Efficacy And Safety Of A Water-Free Cyclosporine 0.1% Formulation For The Treatment Of Dry Eye Disease: Results From Two Randomized Controlled Studies Essence-1 And Essence-2

Dry Eye Disease (DED) is a common public health problem with significant impact on vision related quality of life and well-being of patients. Medications with rapid onset of action and good safety profile remain an unmet need. The two ESSENCE studies were performed to assess the efficacy, safety, and tolerability of a novel water-free, preservative-free cyclosporine ophthalmic solution, 0.1%, for the treatment of signs and symptoms of DED.

ESSENCE-1 (NCT03292809) and ESSENCE-2 (NCT04523129) were pivotal multi-center, randomized, double masked, vehicle-controlled studies conducted at 9 and 27 investigational sites in North America, respectively. In ESSENCE-1 328 patients were randomly assigned (1:1) to receive either the active investigational product CyclASol or vehicle bilaterally twice-daily for 85 days. In ESSENCE-2 834 patients were randomly assigned (1:1) to receive either of these treatments for 29 days.

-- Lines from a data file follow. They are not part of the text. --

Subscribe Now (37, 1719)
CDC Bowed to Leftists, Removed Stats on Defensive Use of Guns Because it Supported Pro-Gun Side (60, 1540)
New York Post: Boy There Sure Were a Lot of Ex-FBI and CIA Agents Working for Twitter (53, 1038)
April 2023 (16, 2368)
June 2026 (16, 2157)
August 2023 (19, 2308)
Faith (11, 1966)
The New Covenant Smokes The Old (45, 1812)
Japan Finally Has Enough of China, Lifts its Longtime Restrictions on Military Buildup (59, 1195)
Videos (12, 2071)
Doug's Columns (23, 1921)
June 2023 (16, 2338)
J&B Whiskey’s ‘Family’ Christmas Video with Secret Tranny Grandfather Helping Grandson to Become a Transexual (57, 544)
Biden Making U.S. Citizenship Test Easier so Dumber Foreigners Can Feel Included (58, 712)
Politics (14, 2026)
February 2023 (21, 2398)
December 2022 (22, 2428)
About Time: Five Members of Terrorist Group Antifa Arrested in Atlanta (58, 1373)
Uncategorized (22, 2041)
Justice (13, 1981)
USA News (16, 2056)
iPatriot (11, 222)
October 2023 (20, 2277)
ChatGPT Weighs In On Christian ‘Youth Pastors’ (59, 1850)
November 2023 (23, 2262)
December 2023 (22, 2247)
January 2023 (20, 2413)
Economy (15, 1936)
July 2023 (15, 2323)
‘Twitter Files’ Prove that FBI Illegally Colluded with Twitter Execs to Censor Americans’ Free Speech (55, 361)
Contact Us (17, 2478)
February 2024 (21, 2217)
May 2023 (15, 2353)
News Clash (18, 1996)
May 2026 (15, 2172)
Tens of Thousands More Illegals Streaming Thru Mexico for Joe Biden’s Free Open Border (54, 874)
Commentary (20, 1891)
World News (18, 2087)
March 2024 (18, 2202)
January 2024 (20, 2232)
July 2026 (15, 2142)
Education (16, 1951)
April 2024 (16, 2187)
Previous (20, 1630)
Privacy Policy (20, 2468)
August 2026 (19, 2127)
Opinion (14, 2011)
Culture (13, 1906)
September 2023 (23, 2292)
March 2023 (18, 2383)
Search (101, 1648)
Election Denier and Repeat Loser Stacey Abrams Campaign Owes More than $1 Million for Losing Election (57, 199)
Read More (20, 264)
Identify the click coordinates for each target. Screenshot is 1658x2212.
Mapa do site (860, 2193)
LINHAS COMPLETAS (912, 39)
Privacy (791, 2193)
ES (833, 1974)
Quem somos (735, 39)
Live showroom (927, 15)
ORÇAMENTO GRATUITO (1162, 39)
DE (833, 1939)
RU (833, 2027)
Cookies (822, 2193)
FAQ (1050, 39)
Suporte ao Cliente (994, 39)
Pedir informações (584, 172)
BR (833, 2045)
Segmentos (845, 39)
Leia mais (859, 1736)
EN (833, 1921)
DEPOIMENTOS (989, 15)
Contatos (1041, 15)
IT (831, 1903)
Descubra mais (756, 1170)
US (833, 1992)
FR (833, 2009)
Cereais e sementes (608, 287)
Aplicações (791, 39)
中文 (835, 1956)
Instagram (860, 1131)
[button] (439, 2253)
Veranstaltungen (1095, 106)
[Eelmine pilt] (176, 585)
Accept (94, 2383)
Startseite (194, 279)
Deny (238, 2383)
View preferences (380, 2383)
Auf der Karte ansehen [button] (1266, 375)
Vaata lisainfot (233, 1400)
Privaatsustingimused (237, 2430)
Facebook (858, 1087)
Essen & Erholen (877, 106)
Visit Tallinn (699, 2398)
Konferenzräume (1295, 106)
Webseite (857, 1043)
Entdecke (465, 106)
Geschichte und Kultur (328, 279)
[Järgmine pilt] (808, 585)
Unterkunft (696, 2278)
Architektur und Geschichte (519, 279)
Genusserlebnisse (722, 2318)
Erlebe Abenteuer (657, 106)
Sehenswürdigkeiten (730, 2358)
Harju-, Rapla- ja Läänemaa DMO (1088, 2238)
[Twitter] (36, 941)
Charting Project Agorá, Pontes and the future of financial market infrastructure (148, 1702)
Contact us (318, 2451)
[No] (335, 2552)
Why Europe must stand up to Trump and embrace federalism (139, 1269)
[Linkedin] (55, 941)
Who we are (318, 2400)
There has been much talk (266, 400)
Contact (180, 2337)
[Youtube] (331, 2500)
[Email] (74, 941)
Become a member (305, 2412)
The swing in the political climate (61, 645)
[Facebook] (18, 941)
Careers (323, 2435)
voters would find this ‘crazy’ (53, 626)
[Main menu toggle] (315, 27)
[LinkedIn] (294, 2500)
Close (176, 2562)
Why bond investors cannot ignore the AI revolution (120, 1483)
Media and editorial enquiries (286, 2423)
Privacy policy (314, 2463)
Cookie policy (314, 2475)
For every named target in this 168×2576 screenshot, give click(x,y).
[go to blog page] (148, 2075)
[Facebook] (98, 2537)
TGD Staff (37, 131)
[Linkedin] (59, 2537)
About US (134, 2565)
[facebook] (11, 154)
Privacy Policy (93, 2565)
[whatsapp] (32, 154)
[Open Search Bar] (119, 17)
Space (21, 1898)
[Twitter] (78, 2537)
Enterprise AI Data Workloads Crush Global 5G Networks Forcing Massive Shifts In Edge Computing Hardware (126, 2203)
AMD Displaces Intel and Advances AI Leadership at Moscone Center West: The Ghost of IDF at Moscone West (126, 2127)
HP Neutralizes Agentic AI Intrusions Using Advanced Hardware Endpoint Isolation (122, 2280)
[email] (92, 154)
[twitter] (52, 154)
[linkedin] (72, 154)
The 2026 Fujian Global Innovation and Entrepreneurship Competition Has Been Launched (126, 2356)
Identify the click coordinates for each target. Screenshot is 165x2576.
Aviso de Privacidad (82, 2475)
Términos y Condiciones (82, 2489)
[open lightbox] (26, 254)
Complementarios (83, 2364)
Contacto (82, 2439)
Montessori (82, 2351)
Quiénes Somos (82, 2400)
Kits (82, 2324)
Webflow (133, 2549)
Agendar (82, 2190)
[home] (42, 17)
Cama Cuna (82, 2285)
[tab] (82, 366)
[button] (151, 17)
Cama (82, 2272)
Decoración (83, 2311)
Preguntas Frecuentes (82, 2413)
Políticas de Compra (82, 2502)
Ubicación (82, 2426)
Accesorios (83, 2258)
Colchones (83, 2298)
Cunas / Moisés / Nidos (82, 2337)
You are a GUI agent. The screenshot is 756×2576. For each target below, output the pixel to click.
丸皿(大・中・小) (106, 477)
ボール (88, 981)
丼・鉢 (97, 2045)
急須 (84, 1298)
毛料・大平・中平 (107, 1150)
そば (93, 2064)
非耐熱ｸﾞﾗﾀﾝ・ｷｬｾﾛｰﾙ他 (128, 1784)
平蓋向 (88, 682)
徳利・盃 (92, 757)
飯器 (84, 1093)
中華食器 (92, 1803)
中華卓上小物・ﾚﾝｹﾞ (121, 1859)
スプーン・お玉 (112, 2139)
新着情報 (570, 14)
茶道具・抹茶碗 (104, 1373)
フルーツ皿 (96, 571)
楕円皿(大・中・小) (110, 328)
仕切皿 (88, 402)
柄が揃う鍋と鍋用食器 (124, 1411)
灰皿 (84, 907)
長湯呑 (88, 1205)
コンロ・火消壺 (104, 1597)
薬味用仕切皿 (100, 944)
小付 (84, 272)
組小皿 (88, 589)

The primary sign end point was changes from baseline (CFB) in total corneal fluorescein staining (tCFS; NEI scale) at day 29 for both studies. The primary symptom end points were CFB in Ocular Surface Disease Index (OSDI; ESSENCE-1) and CFB in dryness score (visual analogue scale; ESSENCE-2) at day 29. Other key efficacy endpoints such as conjunctival staining and tCFS responders were assessed. Safety and tolerability assessments included adverse events (AEs), visual acuity, biomicroscopy, funduscopy, intraocular pressure and comfort scales.

Mean age was 61.4 years in ESSSENCE-1 and 57.1 years in ESSENCE-2. In both studies the majority were female (71.6% and 73%). The first tested primary sign endpoint was significantly different favoring CyclASol (ESSENCE-1: p = <.001; ESSENCE-2: p = .03), demonstrating superiority over vehicle. The proportion of the patients showing a clinically meaningful improvement of ≥ 3 grades in the tCFS score were high (52.9% and 71.2%) in the CyclASol groups and significantly higher than the proportion in the vehicle groups. Primary symptom endpoints showed statistically significant improvements from baseline without reaching statistical significance over vehicle. AE rate was low and balanced between treatment groups.

The ESSENCE-1 and ESSENCE-2 studies showed that treatment with a water-free cyclosporin solution, 0.1% consistently results in early therapeutic effects on the ocular surface compared with vehicle. The responder analyses suggest that the effect is clinically meaningful for the majority of patients in the cyclosporine group. The safety and tolerability profile of CyclASol was beneficial in both studies shown by low rates of installation site reactions and highly comfort ratings.